- **Selected passage**:
Talk With Me Baby: Leveraging Well-Child Care to Enhance the Early Home Language Environment
Purpose
Language-rich interactions with a parent or caregiver can serve as a protective factor for young children, by supporting their language development and other positive long-term outcomes, but existing interventions have not had the necessary reach to families who need this information the most. This study utilizes the primary care setting as a low cost, scalable way to deliver language promotion intervention. Specifically, we will test the effectiveness and explore implementation of language promotion intervention (Talk With Me Baby) that embeds within anticipatory guidance during pediatric well-child care to boost early language development and optimize health, academic, and economic outcomes.
Conditions
- Child Language
- Language Delay
- Developmental Milestones
Eligibility
- Eligible Ages
- Between 1 Day and 2 Years
- Eligible Sex
- All
- Accepts Healthy Volunteers
- No
Inclusion Criteria
for Participants: - Child must be enrolled prior to attending their 2-month WCC visit, age 1 month (+/- 30 days) - Full term (>=37 weeks gestation) - Singleton birth - Home language of English and/or Spanish - Child must receive WCC at a participating clinic
Exclusion Criteria
for Participants: - Child with a severe congenital disorder that would affect neurodevelopmental outcomes, or hearing impairment that could affect participation - Parent does not live with or spend >=2 days/week with the child - Family does not plan to continue services at the clinic Inclusion Criteria for Clinics: - A primary care practice (family medicine or pediatric model) that delivers WCC for children from 0-36 months old - A minimum of 30% Medicaid/uninsured visits/year - A minimum of 300 unique 0 to 36-month-old patients/year
Study Design
- Phase
- N/A
- Study Type
- Interventional
- Allocation
- Randomized
- Intervention Model
- Parallel Assignment
- Intervention Model Description
- A pragmatic type 1 hybrid effectiveness-implementation cluster randomized controlled trial
- Primary Purpose
- Treatment
- Masking
- None (Open Label)

- **Material shown**:

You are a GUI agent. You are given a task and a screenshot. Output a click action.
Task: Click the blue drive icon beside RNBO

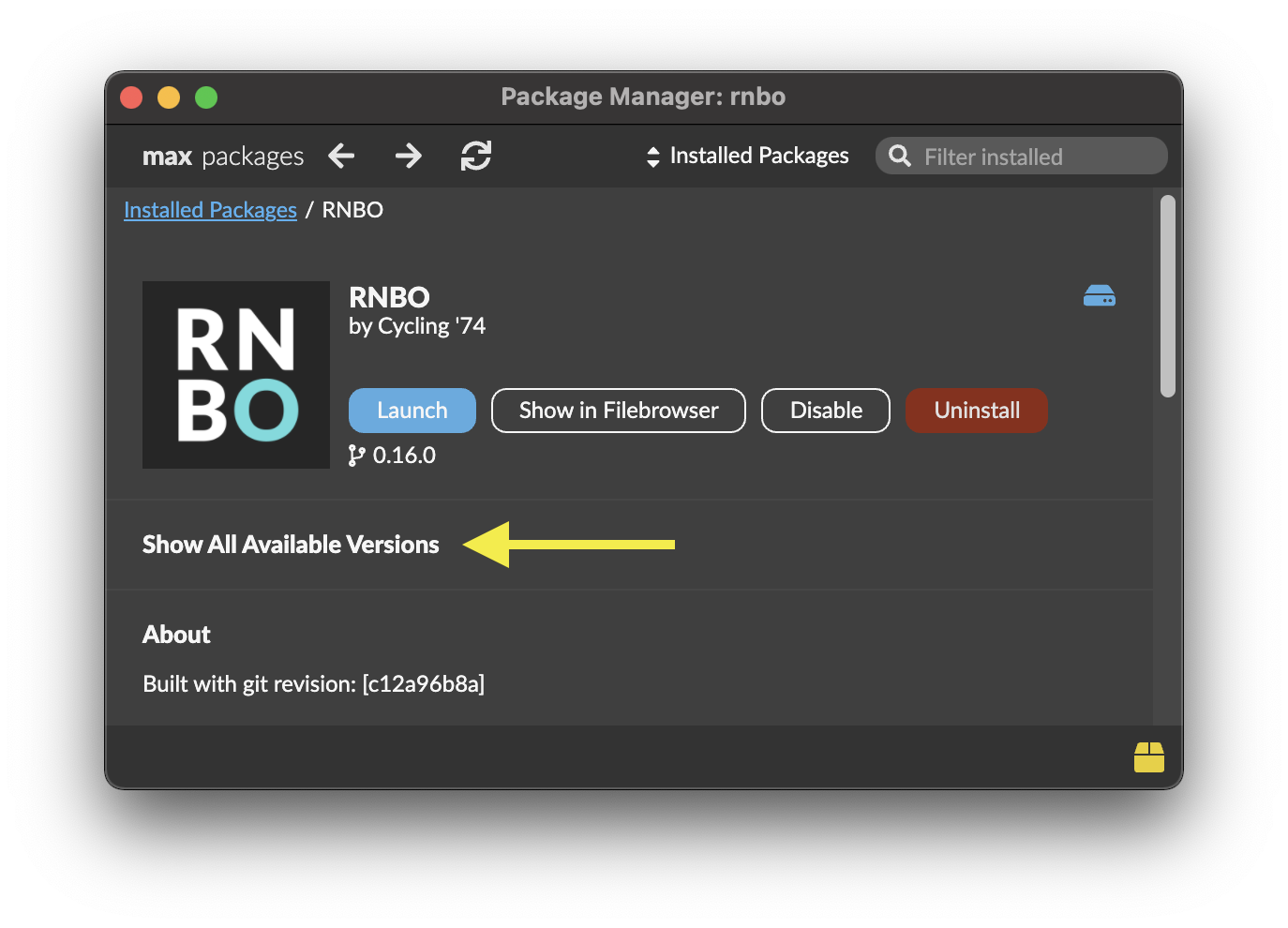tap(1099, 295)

* * *

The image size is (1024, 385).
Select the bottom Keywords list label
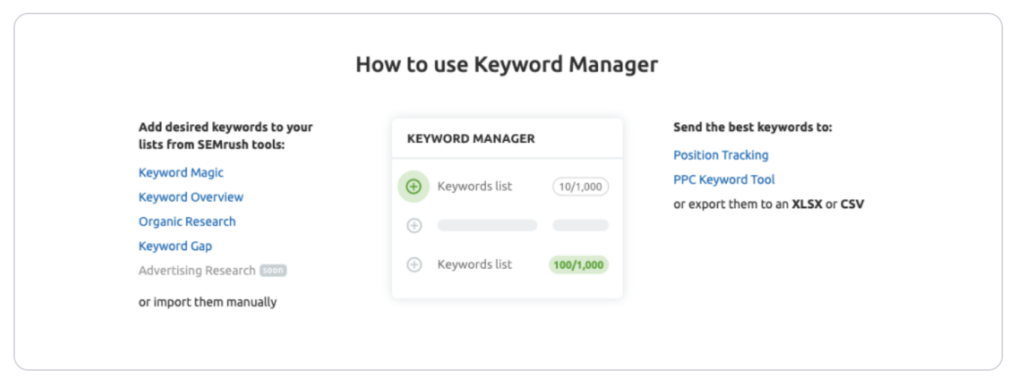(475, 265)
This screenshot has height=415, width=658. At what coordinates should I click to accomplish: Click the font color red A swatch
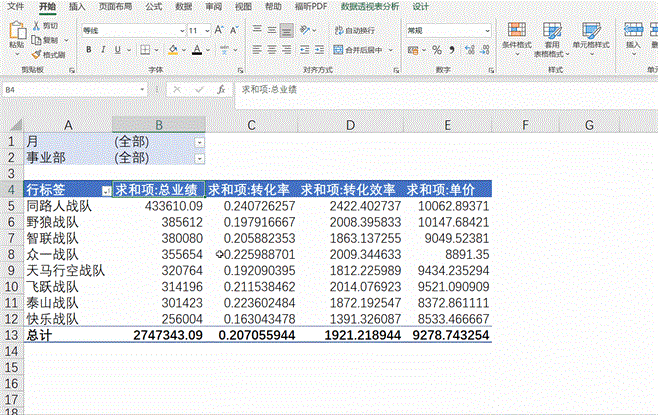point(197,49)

...

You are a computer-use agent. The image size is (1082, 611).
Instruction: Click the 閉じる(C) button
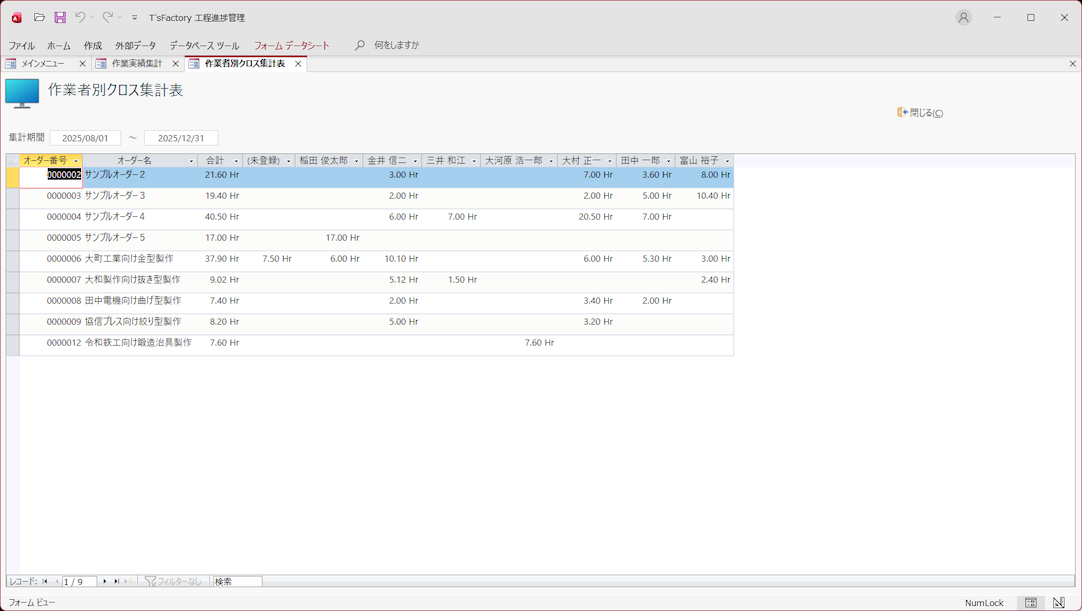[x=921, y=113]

- **Exercise description**:
Reproduce the part of the Talk With Me Baby study listing that opens with the words "Talk With Me Baby: Leveraging" and stops after "and economic outcomes.", keeping every word and punctuation mark unchanged.

- **Answer section**:
Talk With Me Baby: Leveraging Well-Child Care to Enhance the Early Home Language Environment
Purpose
Language-rich interactions with a parent or caregiver can serve as a protective factor for young children, by supporting their language development and other positive long-term outcomes, but existing interventions have not had the necessary reach to families who need this information the most. This study utilizes the primary care setting as a low cost, scalable way to deliver language promotion intervention. Specifically, we will test the effectiveness and explore implementation of language promotion intervention (Talk With Me Baby) that embeds within anticipatory guidance during pediatric well-child care to boost early language development and optimize health, academic, and economic outcomes.